**Task goal**
Below this sentence is a listing; return exactly its lines from the one with "comunidades (409, 1659)" to the one with "[Enviar esta postagem]", both kept, and nothing more.

**Given information**
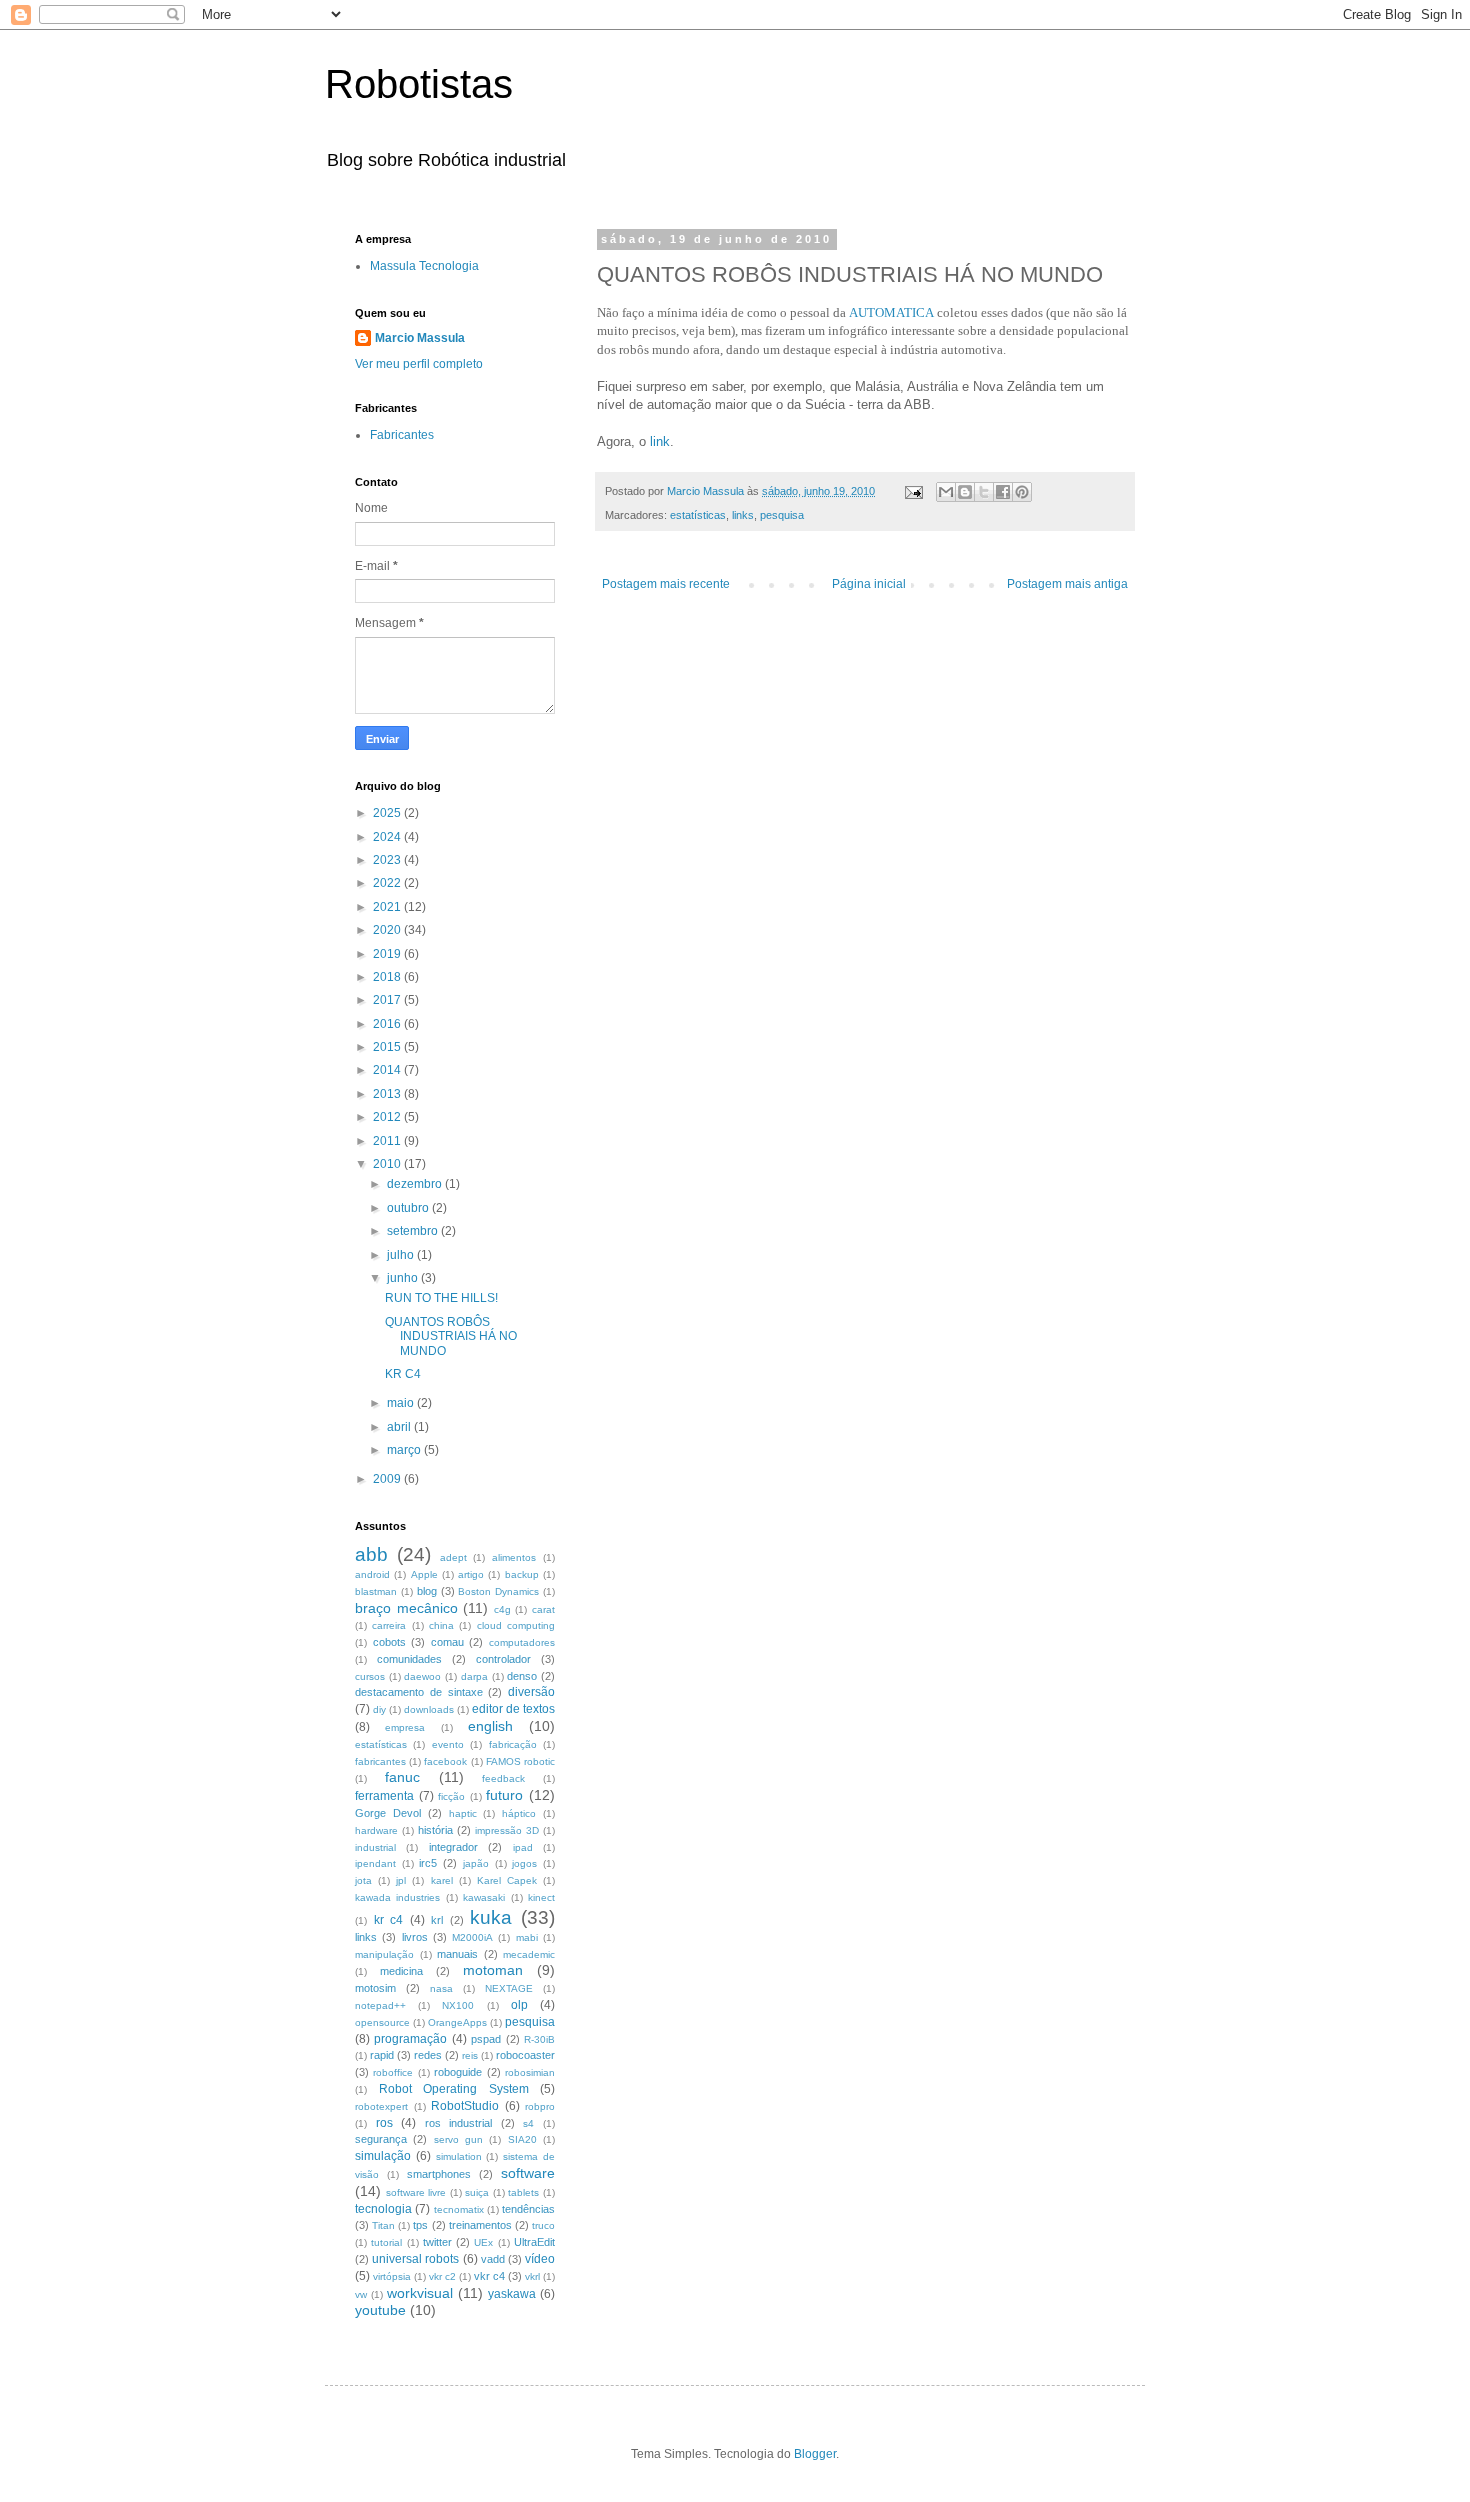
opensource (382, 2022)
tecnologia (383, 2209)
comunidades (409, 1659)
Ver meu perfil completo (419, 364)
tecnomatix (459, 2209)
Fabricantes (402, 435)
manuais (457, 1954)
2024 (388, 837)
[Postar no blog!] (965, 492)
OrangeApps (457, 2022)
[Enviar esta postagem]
* * *
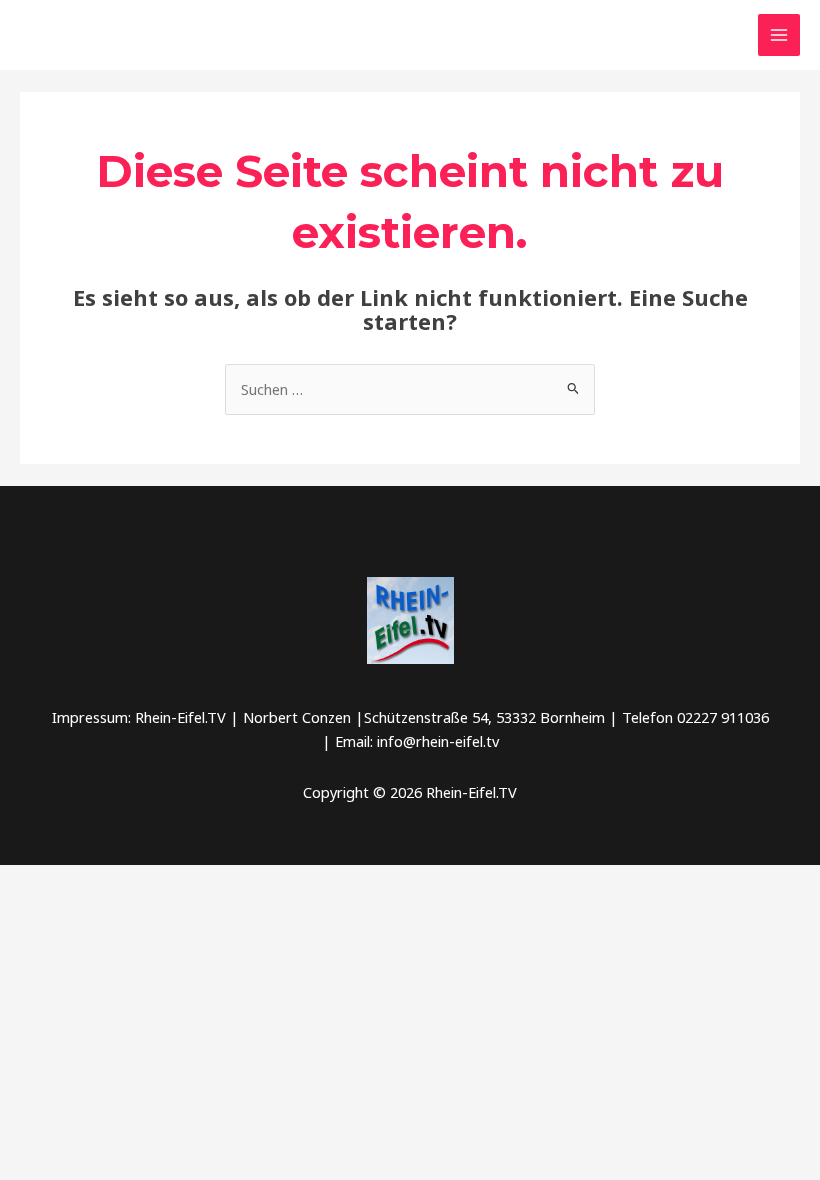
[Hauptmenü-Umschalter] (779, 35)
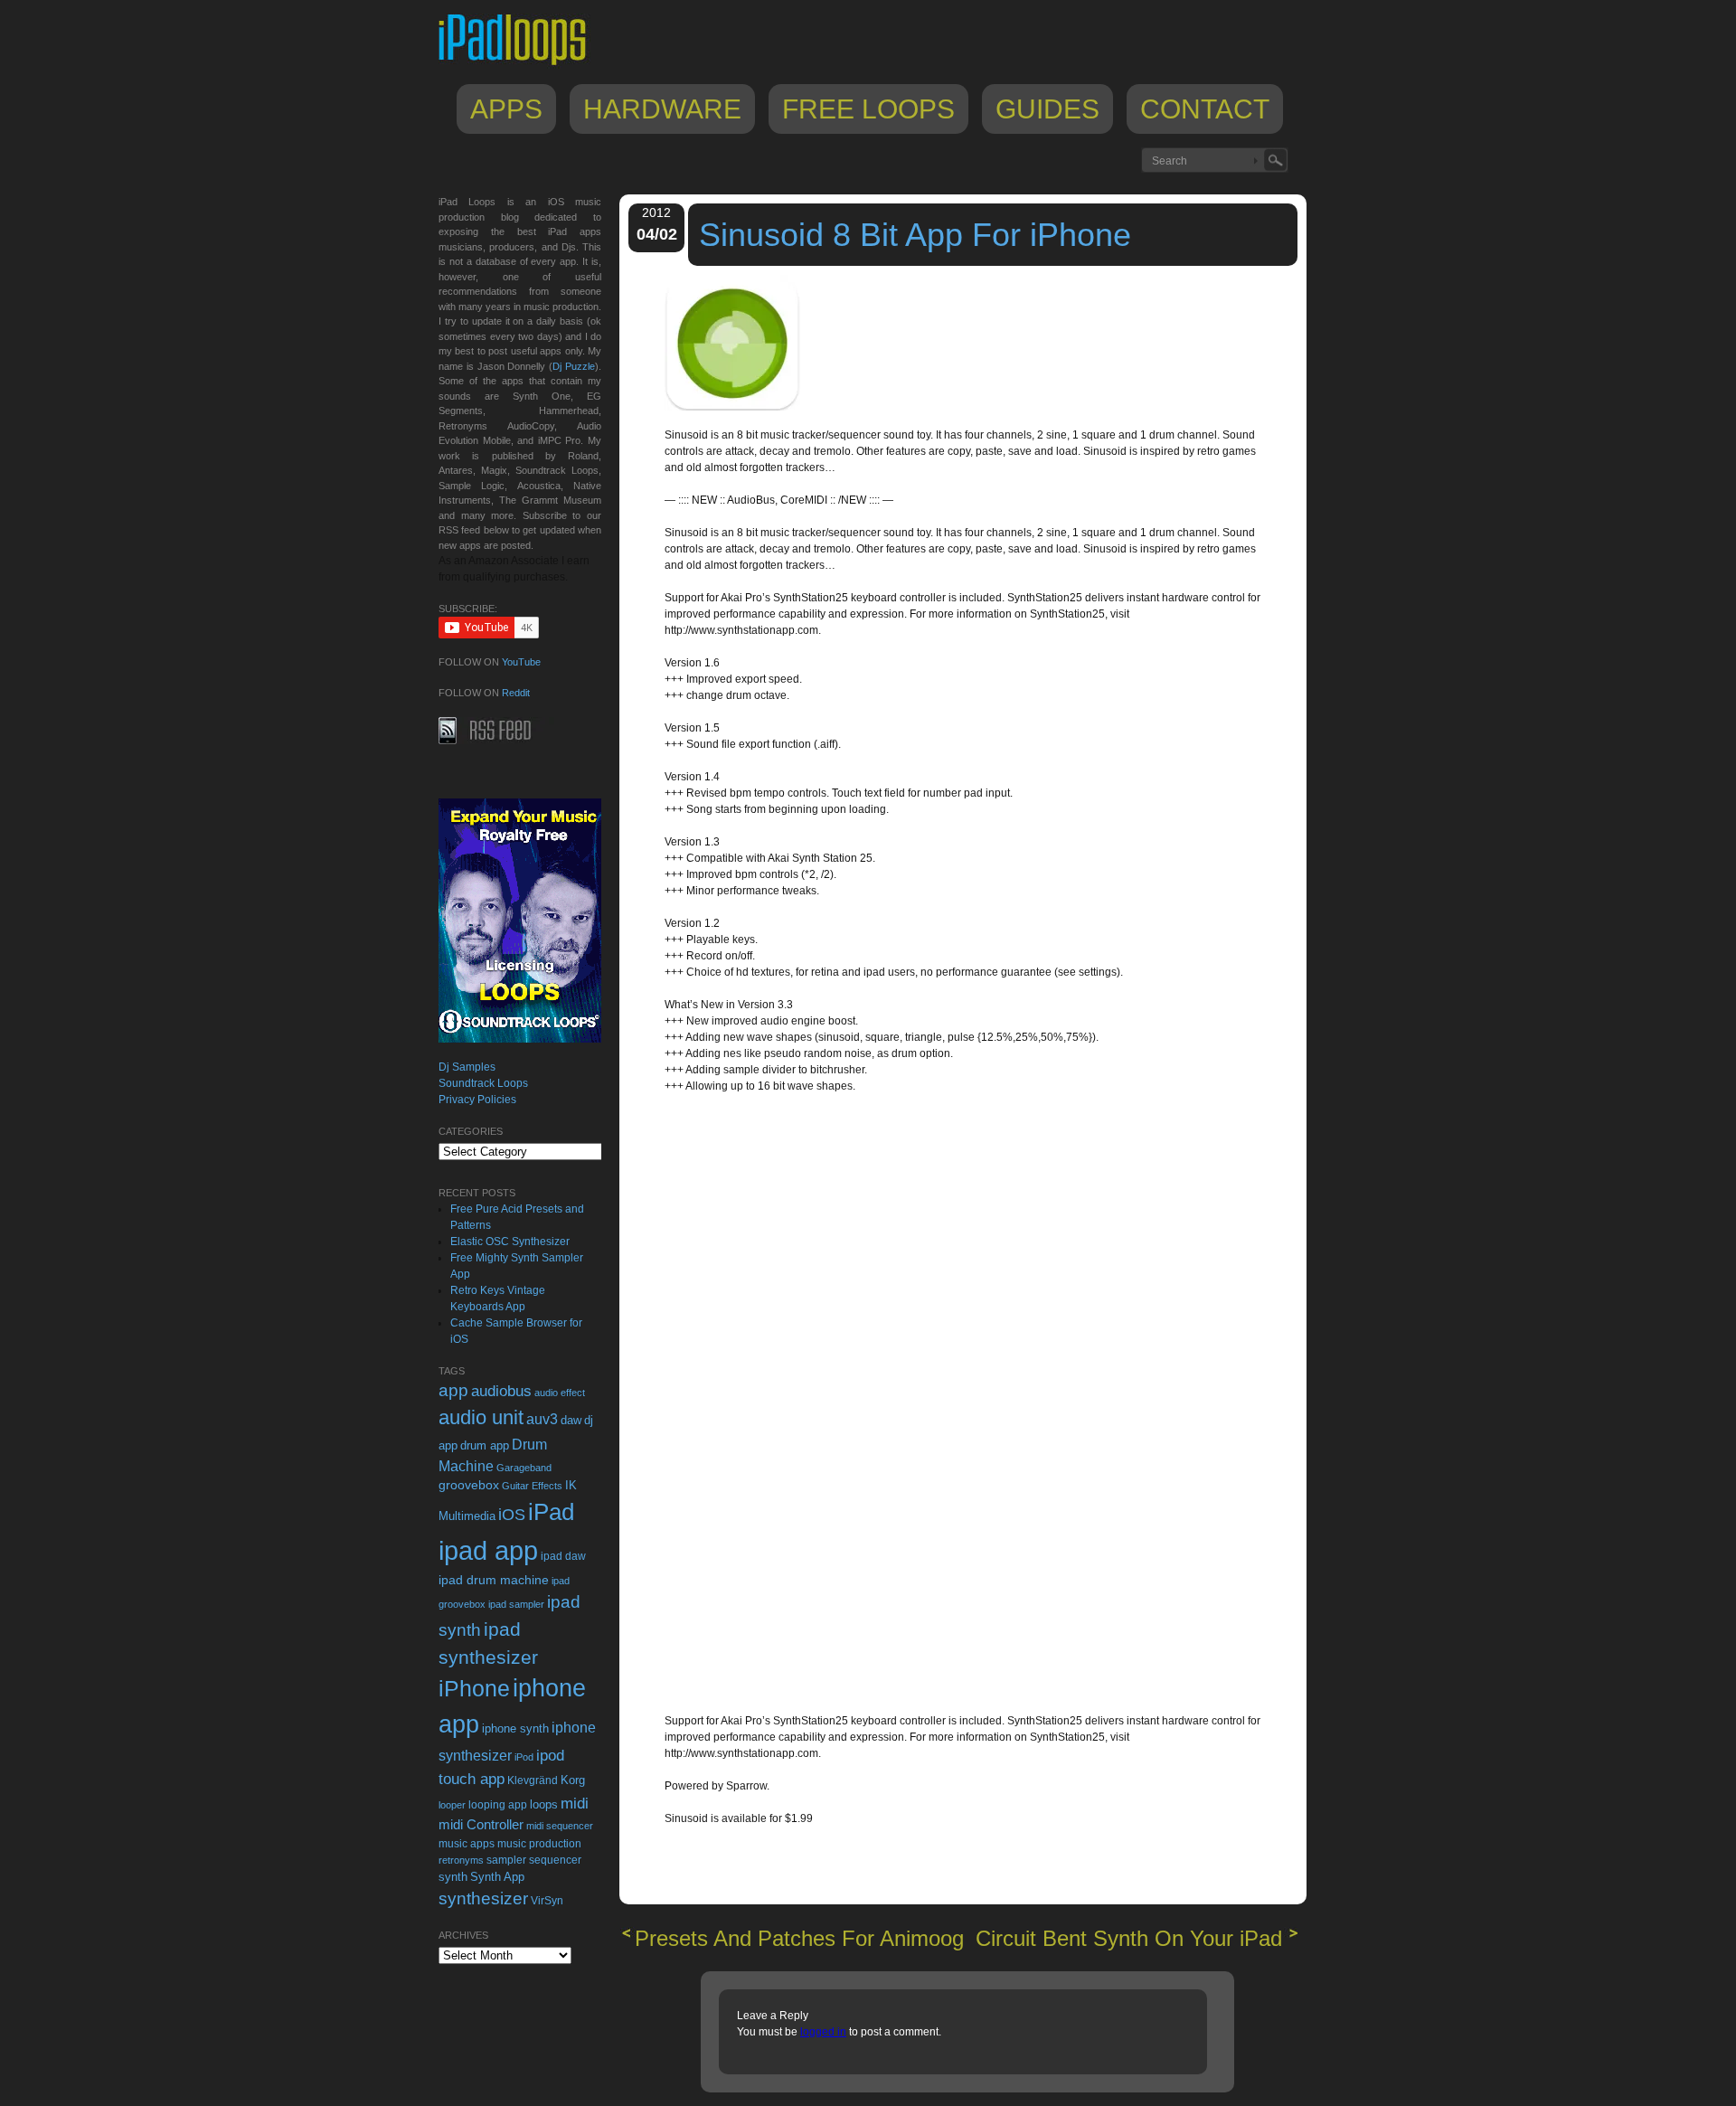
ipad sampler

**Answer to the exercise**
comunidades (409, 1659)
Ver meu perfil completo (419, 364)
tecnomatix (459, 2209)
Fabricantes (402, 435)
manuais (457, 1954)
2024 (388, 837)
[Postar no blog!] (965, 492)
OrangeApps (457, 2022)
[Enviar esta postagem]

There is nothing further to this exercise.